* **Data to examine**:
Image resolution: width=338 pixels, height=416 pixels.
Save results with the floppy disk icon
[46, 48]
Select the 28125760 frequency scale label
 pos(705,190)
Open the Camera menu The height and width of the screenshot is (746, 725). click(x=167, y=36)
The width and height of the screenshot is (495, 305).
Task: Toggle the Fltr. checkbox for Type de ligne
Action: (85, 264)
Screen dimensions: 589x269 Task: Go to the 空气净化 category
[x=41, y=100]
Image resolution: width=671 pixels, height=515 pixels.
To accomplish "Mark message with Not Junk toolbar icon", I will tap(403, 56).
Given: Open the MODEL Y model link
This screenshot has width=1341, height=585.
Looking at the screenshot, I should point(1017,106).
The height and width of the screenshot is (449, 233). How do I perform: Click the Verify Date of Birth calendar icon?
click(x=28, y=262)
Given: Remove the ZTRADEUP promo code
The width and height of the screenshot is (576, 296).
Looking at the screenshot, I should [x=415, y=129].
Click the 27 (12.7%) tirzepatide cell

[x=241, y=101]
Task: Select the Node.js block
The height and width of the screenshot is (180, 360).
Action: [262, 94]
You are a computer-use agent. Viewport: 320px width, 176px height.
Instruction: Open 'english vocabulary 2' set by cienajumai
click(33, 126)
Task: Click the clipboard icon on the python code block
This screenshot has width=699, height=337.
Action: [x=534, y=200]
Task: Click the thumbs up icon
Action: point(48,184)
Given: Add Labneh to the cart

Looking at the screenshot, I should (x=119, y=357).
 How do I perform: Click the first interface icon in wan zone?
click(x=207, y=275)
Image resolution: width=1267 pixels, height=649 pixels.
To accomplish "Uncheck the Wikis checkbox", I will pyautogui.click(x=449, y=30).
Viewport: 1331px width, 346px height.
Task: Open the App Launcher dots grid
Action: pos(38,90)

* **Work request**: Wherever the word "pixels" appears in the listing above, copy the whole line.

* **Response to the task**:
Image resolution: width=338 pixels, height=416 pixels.
Image resolution: width=671 pixels, height=515 pixels.
Image resolution: width=1267 pixels, height=649 pixels.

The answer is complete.